I have a routine when it comes to backups. I backup my email, devices, and important files and then I backup our company and our client’s data. Yet, the routine rarely changes, other than by size and time. Every time I engage a backup, I watch the clock tick and tock.

The service IT provides is the ability to recover from a hiccup, an end user issue, or (hopefully not) a catastrophic failure. I do not care for any of those scenarios as the information is often vague or does not provide adequate details about the event or its root cause. Nonetheless, a backup will become critical to your company’s operation and for your clients’ peace of mind during those situations.

For my organization, backups can be the difference between a few minutes, days, weeks, or even months of data having to be restored. Not only is the return of the data important, but the soft hours of having staff re-enter information and the error potential make that situation untenable.

It is your IT professionals’ role to secure your data for the company. They are to have a plan, a disaster recovery, and a business continuity plan. This plan should outline the backup schedule, the duration of a backup, a communication protocol, and define a data recovery testing process with adequate storage to perform all the above functions.

  • You or your business should have an immutable version of the critical business data you have online. This data source should not be on your network or accessible from your network. Not only does this save you if a physical issue (fire, flood, tornado) were to impact your business, but the immutability of a data source allows for restoration with less impact to your business during a cyberattack.
  • Depending on the sensitivity of data, the configuration of a backup schedule and retention is equally important.
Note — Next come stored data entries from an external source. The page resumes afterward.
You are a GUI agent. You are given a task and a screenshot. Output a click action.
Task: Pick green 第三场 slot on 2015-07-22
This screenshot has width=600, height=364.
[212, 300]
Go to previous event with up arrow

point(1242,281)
How often are full and partial backups conducted? How often are incremental backups stored? How accessible are the backups for restoration? Who has access to the backups? Where are they stored? Is the data in its original state or is it encrypted or protected by other services such as two-factor authentication?
  • Fully document the process, access and test the solution. Not just once, but regularly. Be diligent in pointing out anomalies or failures and certainly celebrate success too.

This March 31st, World Backup Day will come and go. The effort you put into securing data may make this day even more meaningful to you.